On a more technical level, here we are modelling sensitivity and specificity separately. However, one might suspect that these are correlated because more cautious radiologists will have higher sensitivity and lower specificity. To investigate this one could jointly model screening test result and disease outcome and then calculate sensitivity and specificity as resultant parametric functions under this model. An alternative error specification to the normal distribution in the modelling of the radiologist random effects could also be considered.

Finally, since Section 7 opens up the possibility of different utility functions in assessing performance, an attractive exercise would be to attempt to elicit a suitable utility function. How would a radiologist envision assessing her/his performance? How could this be converted to a valid utility? Perhaps it would be a single metric combining sensitivity and specificity, or combining recall rate and positive predictive value. A patient might have a different utility function, as would a regulator. Resulting posterior utilities could be studied and compared for the radiologists.

APPENDIX A

A.1. Full-conditional distributions

As noted in the text, the prior distributions of the parameters are identical for the two models and are as follows (suppressing the model indicators). All parameters have independent prior distributions unless noted otherwise. Here we use the bracket notation of Reference [14] to denote densities.

$$\left[\beta \right]=\mathcal{N}({\beta }_0,{\sigma }_{\beta }^2\cdot {\mathbf{I}}_p)$$ (A1)

$$[{\tau }_i\mid {\sigma }^2]=\mathcal{N}({\mathbf{W}}_i^{\prime }\gamma ,{\sigma }^2)$$ (A2)

$$\left[\gamma \right]=\mathcal{N}({\gamma }_0,{\sigma }_{\gamma }^2\cdot {\mathbf{I}}_q)$$ (A3)

$$\left[{\sigma }^2\right]=\mathrm{IG}(a,b)$$ (A4)

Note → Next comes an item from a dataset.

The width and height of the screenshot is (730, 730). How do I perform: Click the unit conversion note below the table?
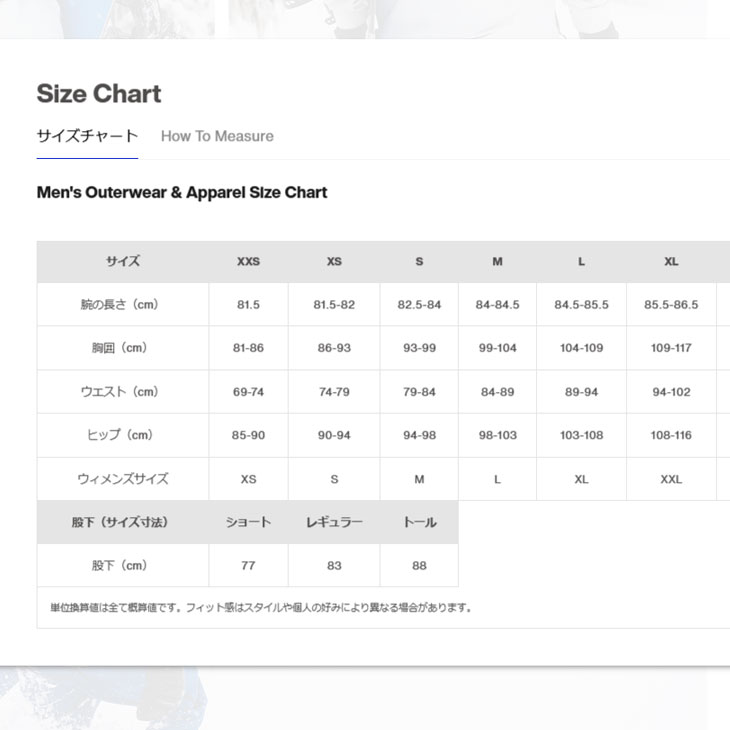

Here ${\sigma }_{\beta }^2$ and ${\sigma }_{\gamma }^2$ are constants, p is the length of the vector β, q is the length of the vector γ, and I is the identity matrix. Using these prior distributions for the parameters, the full-conditional posterior distributions take the following form:

$$[\beta \mid \tau ,\gamma ,{\sigma }^2,\mathcal{D}]\propto \mathcal{N}({\beta }_0,{\sigma }_{\beta }^2\cdot {\mathbf{I}}_p)\times \prod _{i=1}^I\left[\prod _{j=1}^{n_i}\mathrm{Pr}(R_{ij}\mid C_{ij,\beta ,{\tau }_i})\right]$$ (A5)

$$[{\tau }_i\mid \beta ,\gamma ,{\sigma }^2,\mathcal{D}]\propto \mathcal{N}({\mathbf{W}}_i^{\prime }\gamma ,{\sigma }^2)\times \prod _{j=1}^{n_i}\mathrm{Pr}(R_{ij}\mid C_{ij},\beta ,{\tau }_i)$$ (A6)

$$[\gamma \mid \beta ,\tau ,{\sigma }^2,\mathcal{D}]=\mathcal{N}\left(\mathbf{V}\left(\frac{{\gamma }_0}{{\sigma }_{\gamma }^2}+\frac{\mathbf{W}\prime \tau }{{\sigma }^2}\right),\mathbf{V}\right)$$ (A7)

$$[{\sigma }^2\mid \beta ,\tau ,\gamma ,\mathcal{D}]=\mathrm{IG}\left(a+\frac{I}{2},b+\frac{1}{2}\sum _{i=1}^I{({\tau }_i-{\mathbf{W}}_i^{\prime }\gamma )}^2\right)$$ (A8)

Here $\mathcal{D}$ indicates the data ({R_ij} and {C_ij}), and $\mathbf{V}={(({\mathbf{I}}_q∕{\sigma }_{\gamma }^2)+(\mathbf{W}\prime \mathbf{W}∕{\sigma }^2))}^{-1}$. Note that the τ_i are conditionally independent from each other a posteriori.